Weh Island Circle Tour

The northernmost point in Indonesia at Kilometer 0 is one of the main tourist attractions on Weh Island. While we made a stop at this surprisingly giant landmark, we also wanted to delve a little deeper into the story of the island. We started with the winding laneways and roads of Sabang, where most of the 40,000 island residents live.

Central to any visit to this part of Indonesia is the 2004 Boxing Day Tsunami. That horrific event marks a before and after moment that has defined the lives of the survivors and the communities of Aceh, the northern province of Sumatra. More than 220,000 people died in Aceh.

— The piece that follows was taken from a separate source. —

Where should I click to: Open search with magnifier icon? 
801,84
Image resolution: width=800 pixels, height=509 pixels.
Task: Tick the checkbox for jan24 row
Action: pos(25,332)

Many of the people we have met wanted to talk about it. We were told about loved ones lost, multiple generations that perished, homes swept away, bodies filling the streets and the horrible filth and mess left behind. Slowly, some communities are being rebuilt as new generations, with government help, are returning to their family lands and trying to create a new life.

Sabang was fortunate. While seven lives were lost, it had only minor damage along one section of the coast mainly because of the north-facing entrance to its port and the position of its main town. Our round-the-island tour took us past the home that was the demarcation point of the tidal wave. The waters came up to that home, close to the coast and spared the neighbours and the remainder of the coastal community.

Leaving Sabang, we passed through small villages, each with a central Mosque. At one stop, our driver went to the Mosque to pray while we walked around a small harbour. All along the coast were pillboxes and bunkers built during the Japanese occupation of the island during WWII. Further on we passed white sand and black sand beaches, common to volcanic islands, and then we headed inland to climb to a steaming caldera with bubbling mud pots that looked very similar to those at Yellowstone.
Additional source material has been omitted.